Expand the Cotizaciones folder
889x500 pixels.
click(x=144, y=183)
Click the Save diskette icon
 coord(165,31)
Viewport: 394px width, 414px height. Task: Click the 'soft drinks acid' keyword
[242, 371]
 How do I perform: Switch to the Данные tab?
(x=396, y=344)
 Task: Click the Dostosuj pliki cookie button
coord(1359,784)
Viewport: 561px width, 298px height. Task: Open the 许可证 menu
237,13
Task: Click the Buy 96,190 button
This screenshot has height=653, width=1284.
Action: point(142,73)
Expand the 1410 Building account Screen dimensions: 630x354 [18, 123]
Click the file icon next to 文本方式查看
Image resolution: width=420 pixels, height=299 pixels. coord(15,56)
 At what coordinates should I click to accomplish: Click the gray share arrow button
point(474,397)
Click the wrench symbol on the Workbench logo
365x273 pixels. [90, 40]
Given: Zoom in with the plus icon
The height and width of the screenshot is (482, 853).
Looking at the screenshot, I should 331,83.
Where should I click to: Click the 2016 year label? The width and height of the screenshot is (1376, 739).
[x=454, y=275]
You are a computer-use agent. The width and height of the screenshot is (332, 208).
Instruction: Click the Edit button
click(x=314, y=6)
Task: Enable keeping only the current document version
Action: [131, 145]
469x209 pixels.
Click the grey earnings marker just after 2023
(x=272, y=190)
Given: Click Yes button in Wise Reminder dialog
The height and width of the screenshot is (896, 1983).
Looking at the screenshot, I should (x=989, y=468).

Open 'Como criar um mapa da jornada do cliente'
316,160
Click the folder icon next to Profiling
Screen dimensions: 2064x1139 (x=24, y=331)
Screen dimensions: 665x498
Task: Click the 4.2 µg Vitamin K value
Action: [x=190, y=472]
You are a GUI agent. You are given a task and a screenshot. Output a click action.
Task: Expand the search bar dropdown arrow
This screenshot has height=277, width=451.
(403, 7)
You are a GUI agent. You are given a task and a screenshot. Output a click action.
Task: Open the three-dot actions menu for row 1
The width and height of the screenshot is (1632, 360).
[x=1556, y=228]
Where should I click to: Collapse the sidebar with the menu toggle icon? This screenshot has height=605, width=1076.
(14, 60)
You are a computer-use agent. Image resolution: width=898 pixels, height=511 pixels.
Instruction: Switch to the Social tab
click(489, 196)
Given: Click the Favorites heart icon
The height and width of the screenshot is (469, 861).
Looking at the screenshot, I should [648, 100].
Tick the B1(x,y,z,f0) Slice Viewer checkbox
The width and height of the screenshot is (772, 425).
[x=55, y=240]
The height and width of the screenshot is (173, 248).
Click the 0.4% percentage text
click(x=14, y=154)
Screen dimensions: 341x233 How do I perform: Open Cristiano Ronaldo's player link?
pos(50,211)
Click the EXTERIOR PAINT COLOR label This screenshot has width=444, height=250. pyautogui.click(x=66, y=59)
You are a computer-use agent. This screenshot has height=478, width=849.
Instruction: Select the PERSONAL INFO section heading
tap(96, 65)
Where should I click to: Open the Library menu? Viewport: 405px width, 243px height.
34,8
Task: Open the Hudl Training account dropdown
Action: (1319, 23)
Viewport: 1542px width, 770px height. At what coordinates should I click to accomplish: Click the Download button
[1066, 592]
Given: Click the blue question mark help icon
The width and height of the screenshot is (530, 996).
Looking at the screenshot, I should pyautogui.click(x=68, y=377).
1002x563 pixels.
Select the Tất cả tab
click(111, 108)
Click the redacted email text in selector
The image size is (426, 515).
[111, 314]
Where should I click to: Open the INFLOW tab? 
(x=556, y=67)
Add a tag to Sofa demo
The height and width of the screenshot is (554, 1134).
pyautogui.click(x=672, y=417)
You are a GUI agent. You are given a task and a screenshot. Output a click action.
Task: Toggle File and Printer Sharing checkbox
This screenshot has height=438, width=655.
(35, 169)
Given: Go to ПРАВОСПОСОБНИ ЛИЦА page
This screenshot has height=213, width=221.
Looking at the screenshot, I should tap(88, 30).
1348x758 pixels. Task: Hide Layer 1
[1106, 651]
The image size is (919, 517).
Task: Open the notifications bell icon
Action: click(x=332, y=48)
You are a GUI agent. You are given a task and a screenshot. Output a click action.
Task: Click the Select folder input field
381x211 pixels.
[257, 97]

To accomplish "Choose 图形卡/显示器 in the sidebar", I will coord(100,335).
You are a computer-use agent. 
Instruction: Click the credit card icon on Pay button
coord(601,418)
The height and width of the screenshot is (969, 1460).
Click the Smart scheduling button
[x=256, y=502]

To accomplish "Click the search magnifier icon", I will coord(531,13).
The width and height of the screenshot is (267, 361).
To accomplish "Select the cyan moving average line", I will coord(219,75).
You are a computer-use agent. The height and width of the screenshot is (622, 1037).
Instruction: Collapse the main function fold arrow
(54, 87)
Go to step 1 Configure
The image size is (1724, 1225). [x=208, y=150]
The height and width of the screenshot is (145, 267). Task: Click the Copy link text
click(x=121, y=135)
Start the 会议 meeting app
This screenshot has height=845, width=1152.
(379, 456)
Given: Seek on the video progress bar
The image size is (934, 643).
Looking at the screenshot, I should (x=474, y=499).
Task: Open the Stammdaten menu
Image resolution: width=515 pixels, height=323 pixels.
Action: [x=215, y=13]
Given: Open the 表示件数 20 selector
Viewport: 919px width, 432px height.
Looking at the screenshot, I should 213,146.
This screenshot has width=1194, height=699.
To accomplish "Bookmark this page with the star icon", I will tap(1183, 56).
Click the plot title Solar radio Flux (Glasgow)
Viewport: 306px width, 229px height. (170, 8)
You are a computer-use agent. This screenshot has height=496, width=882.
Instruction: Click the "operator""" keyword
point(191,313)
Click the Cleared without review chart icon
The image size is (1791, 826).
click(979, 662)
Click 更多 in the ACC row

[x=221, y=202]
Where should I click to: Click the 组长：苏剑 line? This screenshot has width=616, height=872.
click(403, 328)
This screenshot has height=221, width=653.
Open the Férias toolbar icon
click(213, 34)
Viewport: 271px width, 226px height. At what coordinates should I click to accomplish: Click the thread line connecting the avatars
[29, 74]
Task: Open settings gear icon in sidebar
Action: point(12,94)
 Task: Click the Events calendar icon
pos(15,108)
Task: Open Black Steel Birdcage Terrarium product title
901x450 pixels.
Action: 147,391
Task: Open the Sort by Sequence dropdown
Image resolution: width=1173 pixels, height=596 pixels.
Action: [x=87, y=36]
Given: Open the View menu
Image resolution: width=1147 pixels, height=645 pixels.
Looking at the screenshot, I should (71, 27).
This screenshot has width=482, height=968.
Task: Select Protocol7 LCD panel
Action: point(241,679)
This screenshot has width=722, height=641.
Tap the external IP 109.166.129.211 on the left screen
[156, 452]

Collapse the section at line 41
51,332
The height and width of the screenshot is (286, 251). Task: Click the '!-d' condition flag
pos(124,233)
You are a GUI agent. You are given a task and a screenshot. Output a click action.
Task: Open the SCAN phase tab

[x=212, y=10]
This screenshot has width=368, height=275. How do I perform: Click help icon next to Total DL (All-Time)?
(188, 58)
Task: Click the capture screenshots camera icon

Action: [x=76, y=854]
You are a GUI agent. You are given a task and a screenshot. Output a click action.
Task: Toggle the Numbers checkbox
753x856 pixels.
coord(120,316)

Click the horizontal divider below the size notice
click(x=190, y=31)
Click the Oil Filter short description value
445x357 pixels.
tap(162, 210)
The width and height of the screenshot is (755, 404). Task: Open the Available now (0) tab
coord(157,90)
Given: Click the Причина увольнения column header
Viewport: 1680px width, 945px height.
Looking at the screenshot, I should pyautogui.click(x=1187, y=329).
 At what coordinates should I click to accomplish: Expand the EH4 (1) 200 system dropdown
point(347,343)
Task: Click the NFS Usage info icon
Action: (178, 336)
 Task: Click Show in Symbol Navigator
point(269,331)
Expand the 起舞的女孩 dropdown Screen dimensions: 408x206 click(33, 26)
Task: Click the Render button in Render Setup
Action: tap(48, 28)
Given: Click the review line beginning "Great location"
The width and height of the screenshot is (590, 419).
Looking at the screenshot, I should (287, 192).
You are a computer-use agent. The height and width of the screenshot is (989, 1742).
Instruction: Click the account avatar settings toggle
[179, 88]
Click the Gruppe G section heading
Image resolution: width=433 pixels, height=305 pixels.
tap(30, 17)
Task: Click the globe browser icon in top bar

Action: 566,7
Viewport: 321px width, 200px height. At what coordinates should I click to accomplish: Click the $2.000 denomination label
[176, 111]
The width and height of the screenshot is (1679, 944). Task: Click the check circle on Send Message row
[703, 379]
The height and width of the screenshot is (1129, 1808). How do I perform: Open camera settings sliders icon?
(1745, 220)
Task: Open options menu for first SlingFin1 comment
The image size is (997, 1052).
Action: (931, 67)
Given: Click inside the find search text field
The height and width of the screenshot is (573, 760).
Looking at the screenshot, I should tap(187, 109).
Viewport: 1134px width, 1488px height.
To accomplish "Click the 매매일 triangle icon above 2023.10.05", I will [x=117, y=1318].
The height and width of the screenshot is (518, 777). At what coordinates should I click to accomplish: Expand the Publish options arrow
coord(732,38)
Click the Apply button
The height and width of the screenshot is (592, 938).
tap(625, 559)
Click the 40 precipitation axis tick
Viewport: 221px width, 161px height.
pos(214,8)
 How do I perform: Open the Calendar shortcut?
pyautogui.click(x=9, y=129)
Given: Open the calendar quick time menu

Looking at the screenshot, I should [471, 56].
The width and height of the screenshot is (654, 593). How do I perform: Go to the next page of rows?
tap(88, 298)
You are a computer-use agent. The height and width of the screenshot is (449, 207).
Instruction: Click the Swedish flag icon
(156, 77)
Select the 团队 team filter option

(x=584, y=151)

_Directions for this task:_ Count the lines in the listing above that contain the word "what". Reply with the number alone.

_Response to the task:_ 6